Senior Judge JONES and Judge DeFORD concur.. In violation of Article 120, Uniform Code of Military Justice, 10 U.S.C. § 920.
. United States v. Domenech, 18 U.S.C.M.A. 314, 40 C.M.R. 26 (1969); United States v. Pratt, 15 U.S.C.M.A. 558, 36 C.M.R. 56 (1965).
. Dunlap v. Convening Authority, 23 U.S.C.M.A. 135, 48 C.M.R. 751 (1974).
. Prior to the 6 September 1977 promulgating action by the convening authority, appellant filed a Petition for Extraordinary Relief in the Form of a Writ of Habeas Corpus, citing that more than 90 days had elapsed without action by the convening authority. After receipt of pleadings, the Court of Military Appeals denied the petition without explanation. We will resolve doubt in favor of appellant and consider the basis to have been that matters raised in the petition could be more appropriately raised in the normal course of appellate review.

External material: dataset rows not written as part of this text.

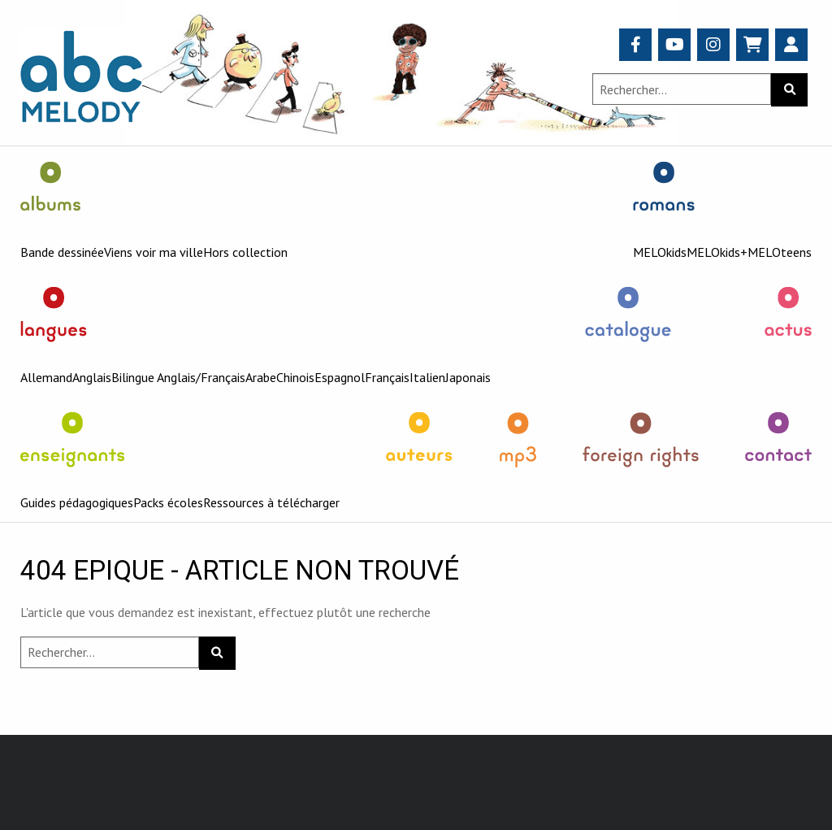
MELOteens (780, 252)
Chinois (295, 377)
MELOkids (660, 252)
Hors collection (245, 252)
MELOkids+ (717, 252)
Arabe (260, 377)
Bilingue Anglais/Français (178, 377)
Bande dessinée (62, 252)
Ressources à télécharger (271, 502)
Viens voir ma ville (153, 252)
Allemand (46, 377)
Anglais (91, 377)
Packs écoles (168, 502)
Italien (427, 377)
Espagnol (339, 377)
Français (387, 377)
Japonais (468, 377)
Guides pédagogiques (76, 502)
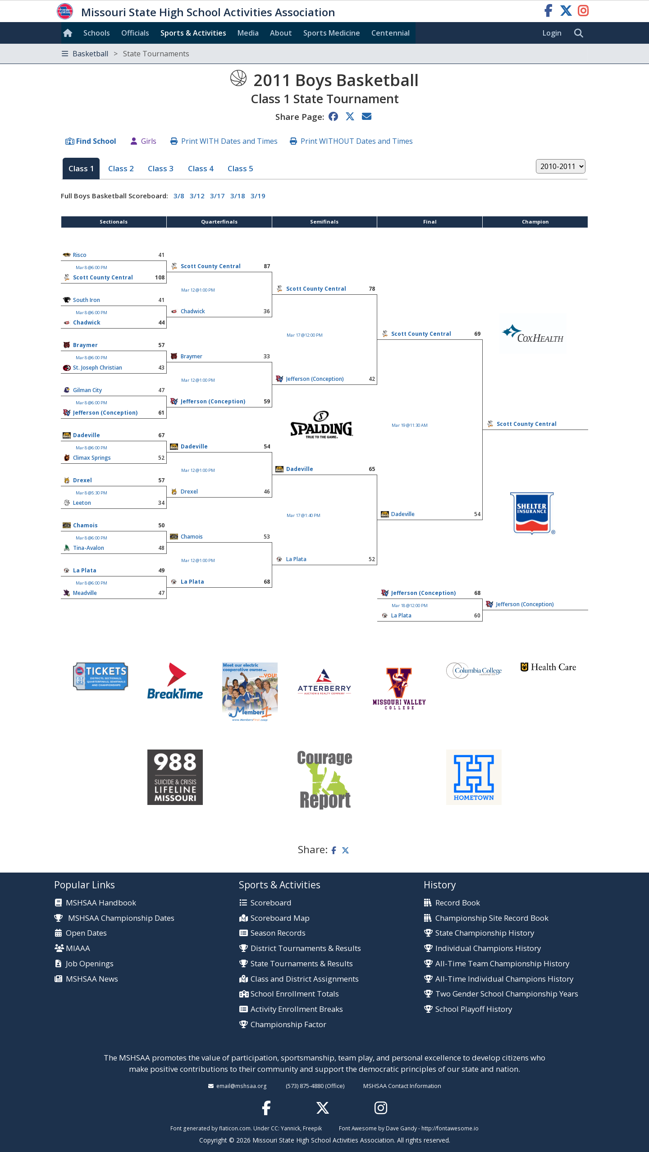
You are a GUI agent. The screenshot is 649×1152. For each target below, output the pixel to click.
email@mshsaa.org (241, 1085)
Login (552, 33)
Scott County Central (211, 266)
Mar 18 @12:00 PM (410, 605)
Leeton (82, 503)
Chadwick (193, 311)
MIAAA (78, 948)
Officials (135, 33)
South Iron (86, 300)
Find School (96, 141)
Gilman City (87, 390)
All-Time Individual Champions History (504, 979)
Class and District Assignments (305, 979)
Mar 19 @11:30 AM (410, 425)
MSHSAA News (92, 979)
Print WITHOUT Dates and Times (357, 141)
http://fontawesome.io (450, 1128)
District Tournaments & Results (306, 948)
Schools (96, 33)
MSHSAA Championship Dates (114, 918)
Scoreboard (271, 903)
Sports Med (331, 33)
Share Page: (299, 116)
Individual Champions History (488, 948)
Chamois (85, 525)
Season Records (278, 933)
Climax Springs (92, 458)
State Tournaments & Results (302, 964)
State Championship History (484, 933)
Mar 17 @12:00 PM (305, 335)
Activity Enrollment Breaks (297, 1009)
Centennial (390, 33)
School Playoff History (473, 1009)
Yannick (290, 1128)
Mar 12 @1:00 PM (198, 290)
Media (248, 33)
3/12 (197, 195)
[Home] (69, 33)
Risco (80, 255)
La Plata (296, 559)
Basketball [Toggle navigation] (125, 54)
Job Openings (90, 964)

. United States v. Goode, 1 M.J. 3 (C.M.A. 1975).
. We laud the grant of the requested extension. See United States v. Rothrock, 3 M.J. 776, 780 (A.C.M.R.1977). But we also suggest that, when future extensions are granted, they be for specific periods, subject to further extensions for good cause shown.
. We take judicial notice of our records as they pertain to the cases of the co-perpetrators for purposes of consideration of appropriateness of sentence. United States v. Perkins, 40 C.M.R. 885 (A.C.M.R.1969).
. We do not, however, hold that all superficially disparate sentences should be reduced to the lowest sentence. Sentences must both fit the crime and be responsive to the character, background and potential for rehabilitation of the accused. United States v. Hill, 21 U.S.C.M.A. 203, 44 C.M.R. 257 (1972).